=== Data provided ===

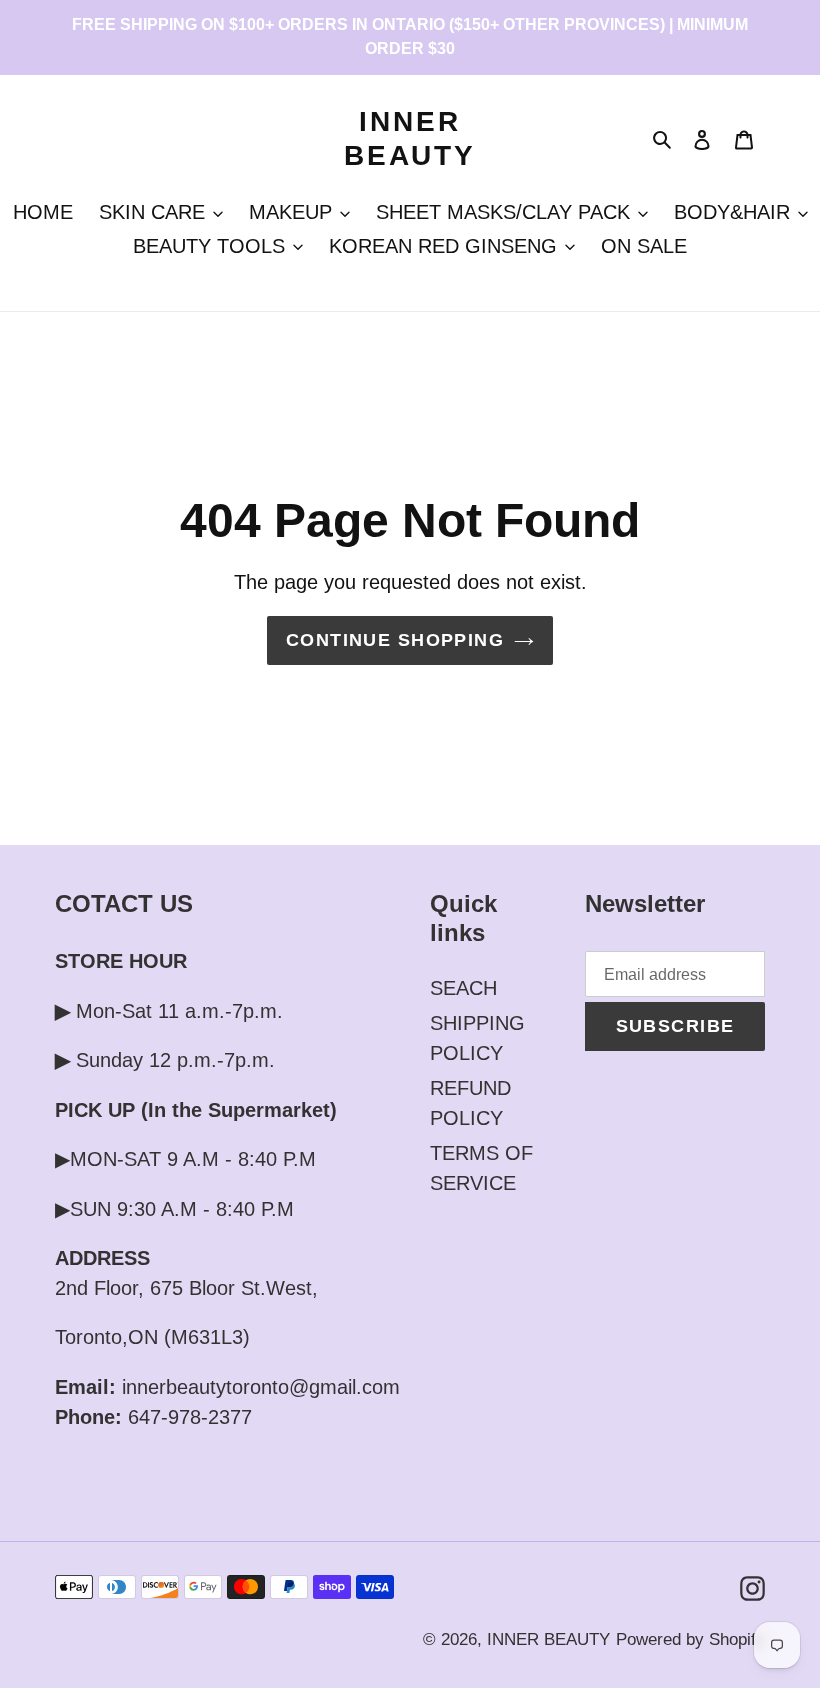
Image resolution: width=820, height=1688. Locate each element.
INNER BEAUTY (410, 138)
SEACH (463, 988)
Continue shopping (395, 640)
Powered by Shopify (690, 1639)
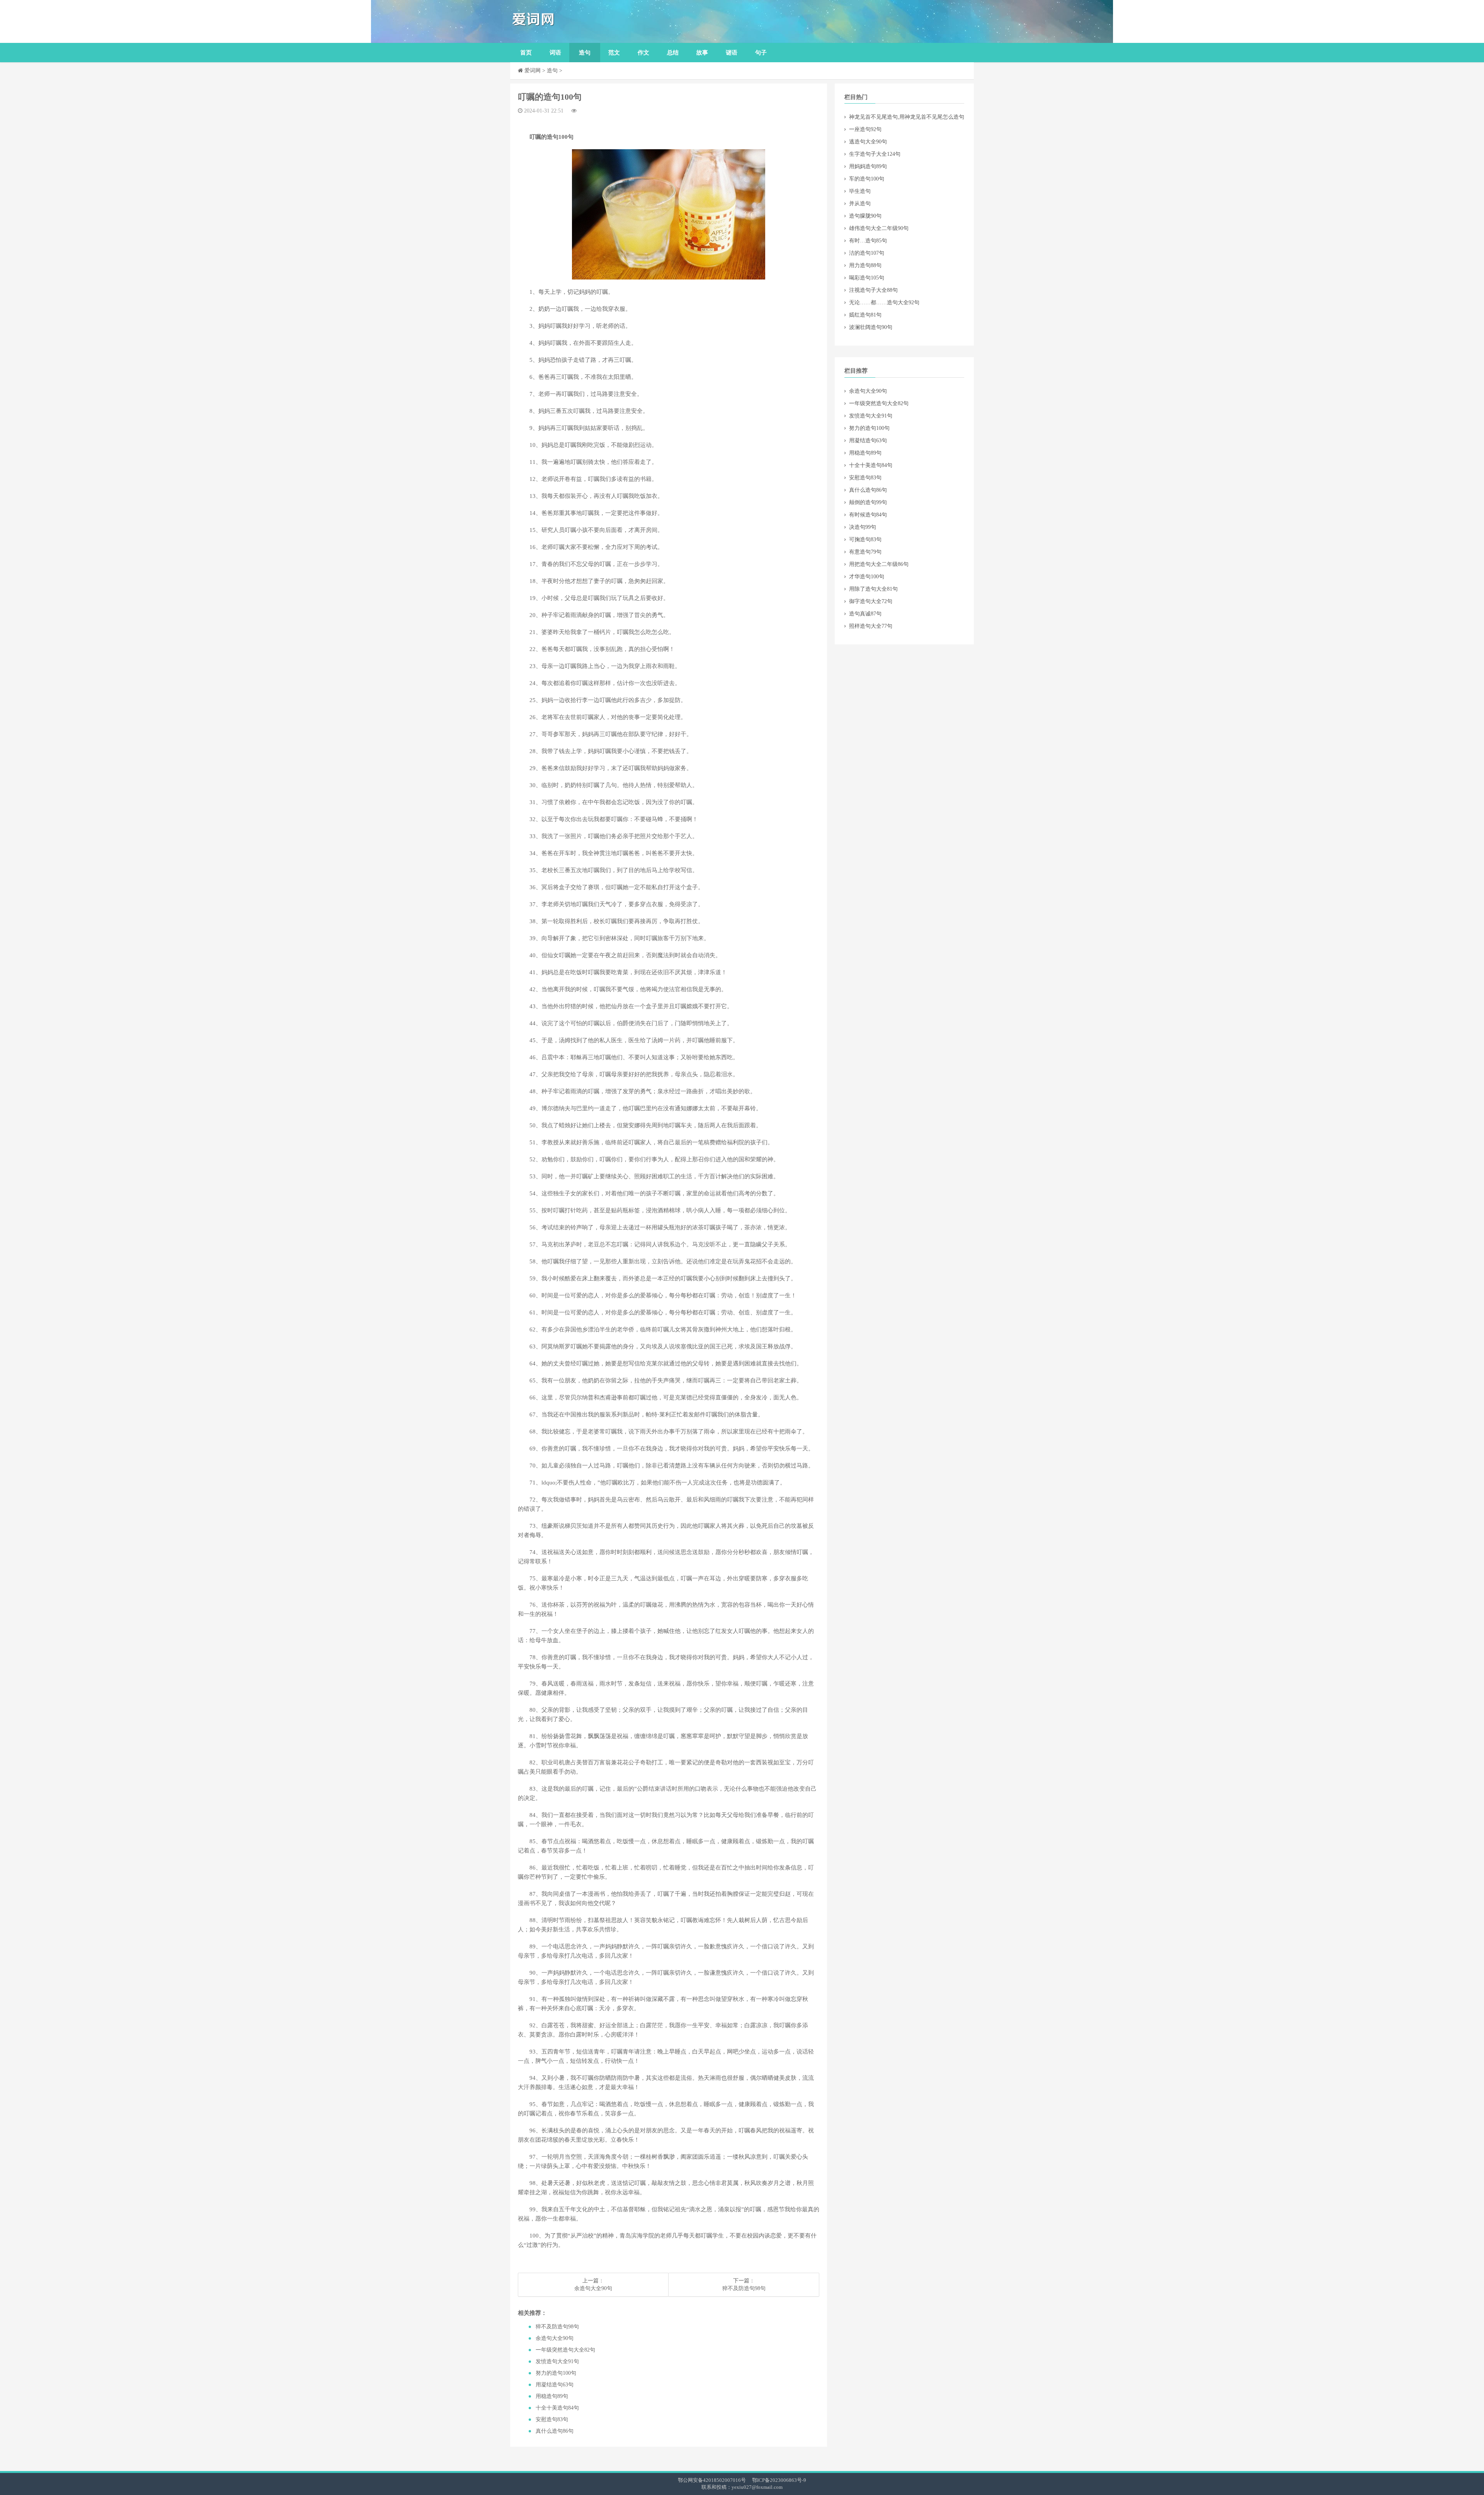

===

● **Task to complete**
Return the whole listing word for word. Pictures stay out of it.

● **Solution to this task**
Image resolution: width=820, height=1688. Locate each element.
INNER BEAUTY (410, 138)
SEACH (463, 988)
Continue shopping (395, 640)
Powered by Shopify (690, 1639)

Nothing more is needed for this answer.